____ RECORDS SUPPLIED

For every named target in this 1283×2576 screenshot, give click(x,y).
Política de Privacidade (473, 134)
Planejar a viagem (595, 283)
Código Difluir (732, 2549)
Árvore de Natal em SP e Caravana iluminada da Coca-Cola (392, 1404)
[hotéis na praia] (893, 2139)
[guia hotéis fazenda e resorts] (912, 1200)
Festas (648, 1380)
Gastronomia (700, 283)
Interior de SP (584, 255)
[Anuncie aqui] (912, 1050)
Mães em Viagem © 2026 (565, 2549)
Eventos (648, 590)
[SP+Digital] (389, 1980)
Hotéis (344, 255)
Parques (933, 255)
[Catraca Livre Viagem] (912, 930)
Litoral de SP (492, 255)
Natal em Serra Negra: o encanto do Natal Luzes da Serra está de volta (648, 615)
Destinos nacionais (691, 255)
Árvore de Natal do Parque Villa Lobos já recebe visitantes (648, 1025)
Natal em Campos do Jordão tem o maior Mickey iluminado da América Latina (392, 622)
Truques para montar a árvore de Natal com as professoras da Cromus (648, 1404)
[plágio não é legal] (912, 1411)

________

● **TASK DESCRIPTION**
Please make your reply exactly the lines from the one containing "Eventos (648, 590)" through the end of the entries above, and nothing more.

● **RESPONSE FOR THIS EXERCISE**
Eventos (648, 590)
[SP+Digital] (389, 1980)
Hotéis (344, 255)
Parques (933, 255)
[Catraca Livre Viagem] (912, 930)
Litoral de SP (492, 255)
Natal em Serra Negra: o encanto do Natal Luzes da Serra está de volta (648, 615)
Destinos nacionais (691, 255)
Árvore de Natal do Parque Villa Lobos já recebe visitantes (648, 1025)
Natal em Campos do Jordão tem o maior Mickey iluminado da América Latina (392, 622)
Truques para montar a árvore de Natal com as professoras da Cromus (648, 1404)
[plágio não é legal] (912, 1411)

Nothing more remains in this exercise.